→ **WORK TASK**
Report all lines of the data below that hold the word "will".

[Data excerpts]
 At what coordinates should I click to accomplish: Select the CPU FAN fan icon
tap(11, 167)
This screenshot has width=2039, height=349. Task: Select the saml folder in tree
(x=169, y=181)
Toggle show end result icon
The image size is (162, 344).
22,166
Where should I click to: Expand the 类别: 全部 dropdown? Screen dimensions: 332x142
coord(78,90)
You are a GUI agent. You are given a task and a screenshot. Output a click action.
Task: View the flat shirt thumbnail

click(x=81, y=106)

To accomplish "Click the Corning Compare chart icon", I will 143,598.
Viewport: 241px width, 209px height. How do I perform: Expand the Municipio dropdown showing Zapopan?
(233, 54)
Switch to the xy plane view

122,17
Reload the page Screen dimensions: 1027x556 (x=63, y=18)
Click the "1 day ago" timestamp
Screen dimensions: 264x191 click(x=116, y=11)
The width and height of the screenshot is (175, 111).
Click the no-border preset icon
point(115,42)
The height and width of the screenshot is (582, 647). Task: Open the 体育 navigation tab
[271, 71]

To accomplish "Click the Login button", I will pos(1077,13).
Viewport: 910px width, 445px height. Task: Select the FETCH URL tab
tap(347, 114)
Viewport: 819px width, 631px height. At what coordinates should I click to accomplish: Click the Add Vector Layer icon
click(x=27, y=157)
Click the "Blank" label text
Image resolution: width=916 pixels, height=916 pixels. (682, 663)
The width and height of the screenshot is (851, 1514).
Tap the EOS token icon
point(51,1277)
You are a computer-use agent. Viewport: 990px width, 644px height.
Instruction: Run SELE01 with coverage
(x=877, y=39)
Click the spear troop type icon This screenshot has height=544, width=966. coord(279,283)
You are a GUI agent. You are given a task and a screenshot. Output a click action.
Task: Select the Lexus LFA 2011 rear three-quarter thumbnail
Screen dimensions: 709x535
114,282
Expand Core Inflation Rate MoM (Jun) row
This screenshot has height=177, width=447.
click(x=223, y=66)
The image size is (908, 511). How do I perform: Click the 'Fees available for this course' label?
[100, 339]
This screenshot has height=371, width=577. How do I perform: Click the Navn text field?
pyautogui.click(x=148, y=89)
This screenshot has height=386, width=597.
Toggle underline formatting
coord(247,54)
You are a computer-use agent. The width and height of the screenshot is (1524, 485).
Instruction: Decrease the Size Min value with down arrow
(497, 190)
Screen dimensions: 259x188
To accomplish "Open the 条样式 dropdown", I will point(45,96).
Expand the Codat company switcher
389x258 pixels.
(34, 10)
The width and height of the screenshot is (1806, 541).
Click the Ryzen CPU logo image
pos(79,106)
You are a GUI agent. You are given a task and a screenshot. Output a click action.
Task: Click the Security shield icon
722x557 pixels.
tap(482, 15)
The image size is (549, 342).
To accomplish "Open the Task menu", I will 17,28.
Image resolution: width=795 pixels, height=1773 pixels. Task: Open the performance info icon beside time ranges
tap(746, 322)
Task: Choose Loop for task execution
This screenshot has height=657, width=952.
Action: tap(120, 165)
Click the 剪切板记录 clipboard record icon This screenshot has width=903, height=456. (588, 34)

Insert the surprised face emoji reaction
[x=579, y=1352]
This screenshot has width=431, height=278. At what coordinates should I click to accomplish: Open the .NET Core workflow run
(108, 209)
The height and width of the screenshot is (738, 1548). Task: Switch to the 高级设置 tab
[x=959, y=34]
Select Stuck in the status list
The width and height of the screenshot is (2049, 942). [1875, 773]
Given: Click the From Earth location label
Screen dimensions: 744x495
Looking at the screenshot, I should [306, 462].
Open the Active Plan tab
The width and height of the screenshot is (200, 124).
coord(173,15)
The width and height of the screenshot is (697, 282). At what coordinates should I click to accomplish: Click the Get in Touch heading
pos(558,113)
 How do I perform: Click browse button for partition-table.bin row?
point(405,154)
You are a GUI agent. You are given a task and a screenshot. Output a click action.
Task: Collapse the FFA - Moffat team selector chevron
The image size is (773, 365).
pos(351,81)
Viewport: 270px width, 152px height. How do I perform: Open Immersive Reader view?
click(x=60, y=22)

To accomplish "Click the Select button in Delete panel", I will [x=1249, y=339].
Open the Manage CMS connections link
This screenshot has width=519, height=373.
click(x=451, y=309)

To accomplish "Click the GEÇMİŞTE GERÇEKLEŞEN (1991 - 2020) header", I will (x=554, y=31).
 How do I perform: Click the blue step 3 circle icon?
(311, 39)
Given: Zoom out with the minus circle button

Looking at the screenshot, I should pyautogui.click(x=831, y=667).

→ **SOLUTION BELOW**
To accomplish "Click the Corning Compare chart icon", I will 143,598.
To accomplish "Click the Login button", I will pos(1077,13).
To accomplish "Open the 条样式 dropdown", I will point(45,96).
To accomplish "Open the Task menu", I will 17,28.
To accomplish "Click the Select button in Delete panel", I will [x=1249, y=339].
To accomplish "Click the GEÇMİŞTE GERÇEKLEŞEN (1991 - 2020) header", I will (x=554, y=31).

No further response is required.